Понимаю твое ощущение по поводу теологических споров. Он чудесный и умный парень, но его религиозность мне тоже всегда казалась внушенной и надрывной и вызывала в данном конкретном случае большую досаду. Иное дело А.Э. Левитин [69]. Знаешь ли ты его? Мы с ним обменялись несколькими небольшими письмами на теологические темы, и боюсь, что из моей жажды умничать (по-моему, жажды в теперешнем моем состоянии более или менее объяснимой) я наговорил кучу бестактностей ‹…›
Насчет моего поумнения ты заблуждаешься уж точно. Книги я читаю, пожалуй, по инерции и для поддержки внутреннего духа. Не думаю, что КПД слишком ощутителен; вот тут я жалею об институтских временах: сдать бы экзамены и проверить самого себя. В философии я застрял где-то на Платоне, а в будничные дни перечитал новыми несколько глазами «Иосифа» [70]. Перечитал я с удивительным восторгом и приподнятостью, впору начинать в третий раз сначала, но повременю 3–4 месяца. Между прочим, едва ли не самое его высокое качество – уважение к читателю, его трудоспособности и желанию вникнуть. Он-то должен был помнить (да еще в те годы), что и тысячная часть читателей Германии не осилит ни его мыслей, ни его роли гида на обширной территории – сфера – земля – колодец, ни его иронии, ни стиля. Это я не для сравнения, пойми правильно: для принципа. Что касается моих небрежностей, ты кругом прав, дорогой мой зоил (ввернул все же. Только не в конкретном случае: каменья – подаянье – это у Лермонтова частный случай, а вообще-то – устойчивая фразеология от заповедных, едва ли не библейских времен. Мой Иов должен был просить не куска хлеба, и взор его являл бы живую муку по иному поводу совсем. Впрочем, пустое это дело обсуждать строки, списанные мной, канувшие давно по разряду «забытое и неопубликованное» (по счастью). А в остальном ты кругом прав, только не в принципе. Потому что «горы пусть рисует мой друг» [71] – это неумелый, но все-таки протест по поводу повсеместной сейчас имитации художнической и вообще духовной жизни. Говоря опять же высокими сравнениями – что перевешивает: явление Непомука-Эхо – или «треугольная груша» [72]. Впрочем, больной разговор непременно сбивается на совершенную приблизительность – потому я и умолкаю. Благодарю тебя – очень и искренно. И обнимаю тебя, Галку, детей.
Твой Илья.
Герцену Копылову
26.11.70
‹…› Погода здесь переменчива (это я подхватываю предложенный тобой светский разговор), то кажется, что ты стал совсем аборигеном и все тебе нипочем, то, что ан нет.

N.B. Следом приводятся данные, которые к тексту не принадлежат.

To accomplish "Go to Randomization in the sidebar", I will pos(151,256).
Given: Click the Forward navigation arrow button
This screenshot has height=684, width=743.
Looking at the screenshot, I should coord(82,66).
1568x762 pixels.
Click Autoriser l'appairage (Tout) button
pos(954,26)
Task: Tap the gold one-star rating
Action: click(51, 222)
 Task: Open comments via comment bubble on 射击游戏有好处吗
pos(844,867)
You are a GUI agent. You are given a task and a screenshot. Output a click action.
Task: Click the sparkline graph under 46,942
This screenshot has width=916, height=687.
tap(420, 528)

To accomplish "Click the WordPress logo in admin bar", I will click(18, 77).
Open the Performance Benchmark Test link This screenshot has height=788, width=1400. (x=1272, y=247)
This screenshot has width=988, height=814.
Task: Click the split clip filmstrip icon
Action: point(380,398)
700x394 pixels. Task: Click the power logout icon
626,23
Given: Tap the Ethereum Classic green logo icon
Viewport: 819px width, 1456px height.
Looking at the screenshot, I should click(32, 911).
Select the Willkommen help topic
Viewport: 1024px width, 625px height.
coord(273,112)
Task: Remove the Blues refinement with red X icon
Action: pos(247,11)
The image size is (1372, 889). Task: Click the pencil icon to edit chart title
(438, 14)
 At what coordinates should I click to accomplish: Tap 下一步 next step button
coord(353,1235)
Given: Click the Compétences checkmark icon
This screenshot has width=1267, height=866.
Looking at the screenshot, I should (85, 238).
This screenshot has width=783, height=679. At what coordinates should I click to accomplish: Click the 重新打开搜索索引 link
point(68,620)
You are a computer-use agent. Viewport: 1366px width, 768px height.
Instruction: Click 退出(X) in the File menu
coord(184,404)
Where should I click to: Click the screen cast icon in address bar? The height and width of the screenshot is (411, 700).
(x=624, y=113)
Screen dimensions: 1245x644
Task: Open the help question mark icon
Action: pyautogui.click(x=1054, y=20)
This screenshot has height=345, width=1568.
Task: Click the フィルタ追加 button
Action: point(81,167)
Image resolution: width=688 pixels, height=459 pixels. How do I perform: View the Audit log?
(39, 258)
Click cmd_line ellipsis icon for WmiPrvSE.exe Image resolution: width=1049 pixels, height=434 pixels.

Получил я недавно письмо от Людочки Дегтяревой из Молдавии. У нее такой щебет; кажется, она рада своему замужнему состоянию, хотя и очень старается представить, что все как раз наоборот. Не могу удержаться от сплетни. Тем более что я уверен, что ты будешь польщен, хотя тоже постараешься представить, что все как раз наоборот. Ну так вот, она очень и очень вжилась в роль пушкинской Марии (ты, стало быть, его же Мазепа). С грустной улыбкой смирения с судьбой пишет она о своих несбыточных и несбывшихся надеждах, о том светлом ощущении, которые рождает в душе ея одна только мысль о тебе. Ну, я ее стал урезонивать. Подумай, – сказал я, – подумай, кто ты и кто он? Что ты понимаешь в измерениях разностей времен продолжительностью 0,0000…0!сек? Сможешь ли ты прочесть хотя бы одну строчку из работ А. Эйнштейна? Ну и все в том же роде. Так что, думаю, ты можешь быть спокоен: она не сбежит после моего выговора от своего мужа и не потащит тебя к венцу.